#### WHAT TO PRODUCE
The answer must consist of each line below that contains the string "agent".

#### INPUT RECORDS
******

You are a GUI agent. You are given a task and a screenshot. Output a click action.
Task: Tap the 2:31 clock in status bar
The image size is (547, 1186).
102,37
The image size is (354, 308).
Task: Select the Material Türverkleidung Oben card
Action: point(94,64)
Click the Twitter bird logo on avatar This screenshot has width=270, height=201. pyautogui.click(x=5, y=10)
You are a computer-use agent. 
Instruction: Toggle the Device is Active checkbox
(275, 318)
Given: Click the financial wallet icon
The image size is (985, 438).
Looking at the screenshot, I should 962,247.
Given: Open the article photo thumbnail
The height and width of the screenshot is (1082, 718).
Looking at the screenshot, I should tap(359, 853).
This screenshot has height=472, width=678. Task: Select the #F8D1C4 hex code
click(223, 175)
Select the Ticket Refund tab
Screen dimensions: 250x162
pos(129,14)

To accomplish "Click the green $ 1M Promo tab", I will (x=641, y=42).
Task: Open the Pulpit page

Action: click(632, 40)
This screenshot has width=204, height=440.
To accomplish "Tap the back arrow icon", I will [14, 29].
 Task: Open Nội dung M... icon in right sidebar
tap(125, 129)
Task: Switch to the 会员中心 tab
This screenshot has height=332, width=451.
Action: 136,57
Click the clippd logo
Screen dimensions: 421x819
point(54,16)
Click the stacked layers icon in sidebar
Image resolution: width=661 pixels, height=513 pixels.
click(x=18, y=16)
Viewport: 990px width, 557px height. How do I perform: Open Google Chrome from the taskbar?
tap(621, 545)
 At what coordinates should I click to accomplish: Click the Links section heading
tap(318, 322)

******

#### RESULT FOR THIS TASK
You are a GUI agent. You are given a task and a screenshot. Output a click action.
You are a computer-use agent. 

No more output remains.